Hepatocyte hopping and recirculation of SG. After oral administration, sorafenib enters the hepatocytes by incompletely defined transporters mechanisms, including OATP1B-type carriers and OCT1, and undergoes CYP3A4 mediated metabolism to sorafenib-N-oxide (s-N-oxide) and conjugation by UGT1A9 to form SG. After conjugation, SG is extensively secreted into the bile by a process that is mainly mediated by ABCC2. Under physiological conditions, a fraction of the intracellular SG is secreted by ABCC3 and at least one other transporter back to the blood, from where it can be taken up again into downstream hepatocytes via OATP1B1-type carriers (Oatp1a and Oatp1b in mice).

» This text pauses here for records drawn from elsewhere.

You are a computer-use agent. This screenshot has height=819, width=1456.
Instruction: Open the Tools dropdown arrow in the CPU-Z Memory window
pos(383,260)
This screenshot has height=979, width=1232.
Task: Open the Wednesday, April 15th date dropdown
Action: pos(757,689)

This secretion-and-reuptake loop may prevent the saturation of ABCC2-mediated biliary excretion in the upstream hepatocytes, thereby ensuring efficient biliary elimination and hepatocyte detoxification. Once secreted into bile, SG enters the intestinal lumen where it serves as a substrate for as yet unknown bacterial β-glucuronidases (β-GLU) that produce sorafenib, which is subsequently undergoing intestinal absorption and re-enters the systemic circulation.